### Data in this exercise
## start

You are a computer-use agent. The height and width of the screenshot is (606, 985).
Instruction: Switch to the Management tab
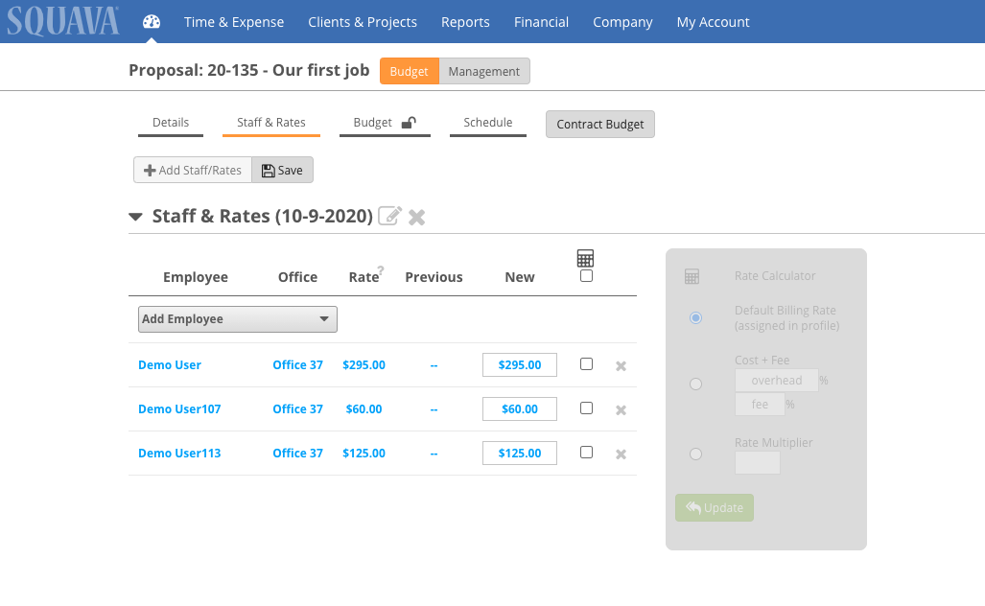pos(483,71)
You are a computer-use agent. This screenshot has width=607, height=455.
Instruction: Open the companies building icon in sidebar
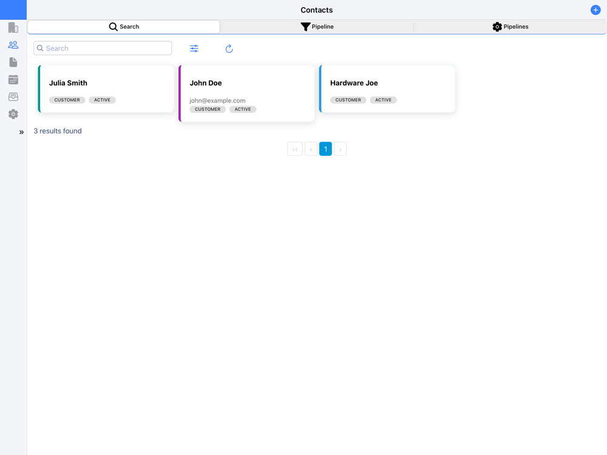13,27
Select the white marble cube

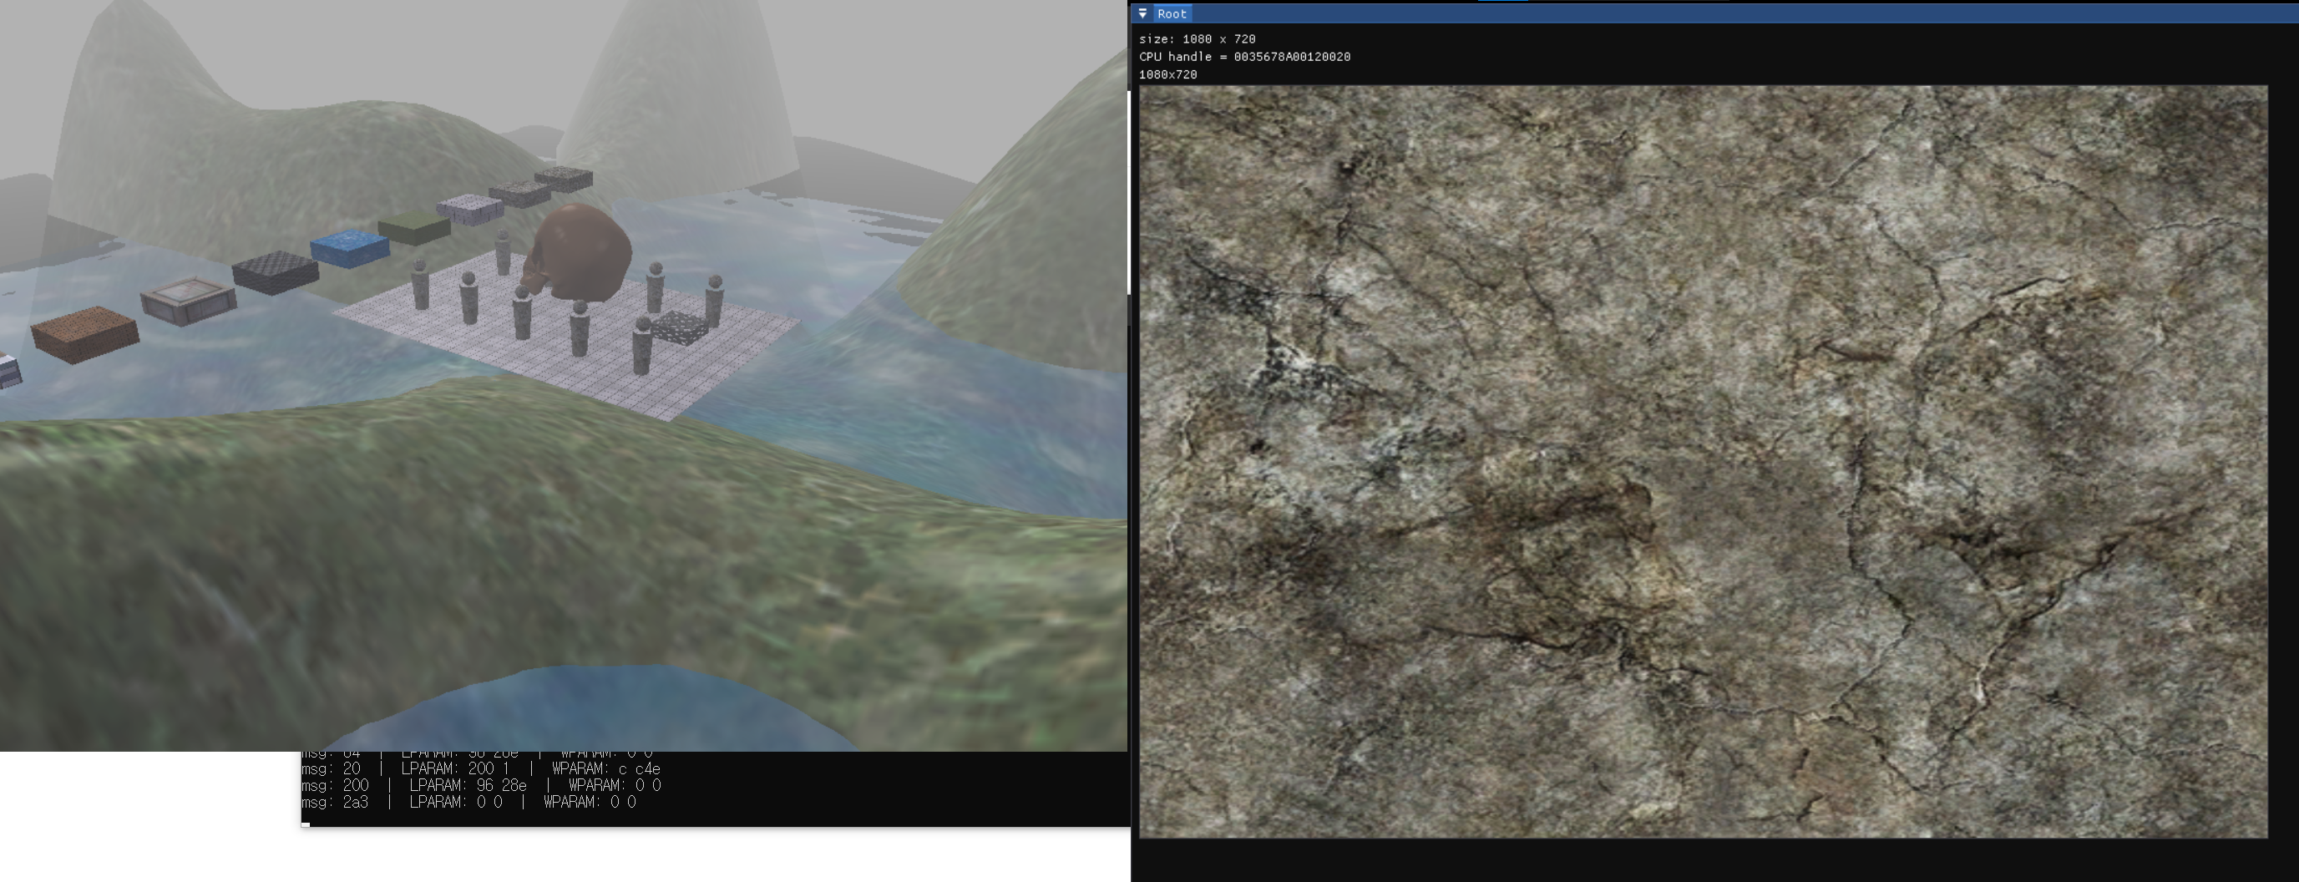[469, 212]
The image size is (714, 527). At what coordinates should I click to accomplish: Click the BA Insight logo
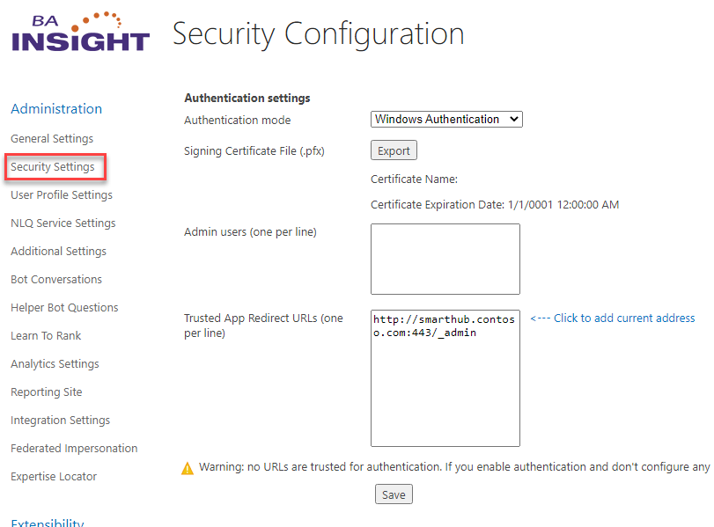(x=80, y=33)
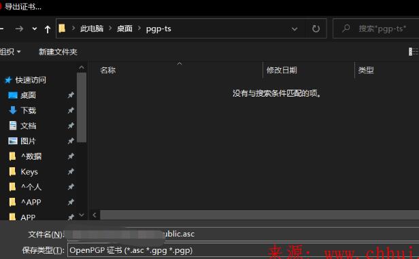Viewport: 419px width, 259px height.
Task: Refresh the pgp-ts folder view
Action: click(316, 29)
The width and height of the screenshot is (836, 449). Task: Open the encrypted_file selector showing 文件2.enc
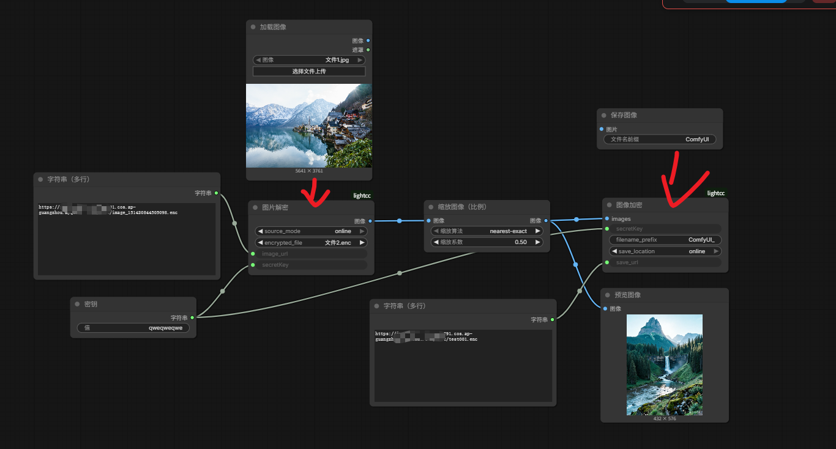(x=310, y=242)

## end

Pull out every line of the data above that contains the string "agent".

You are a computer-use agent. The height and width of the screenshot is (606, 985).
You are a computer-use agent. This screenshot has width=607, height=455.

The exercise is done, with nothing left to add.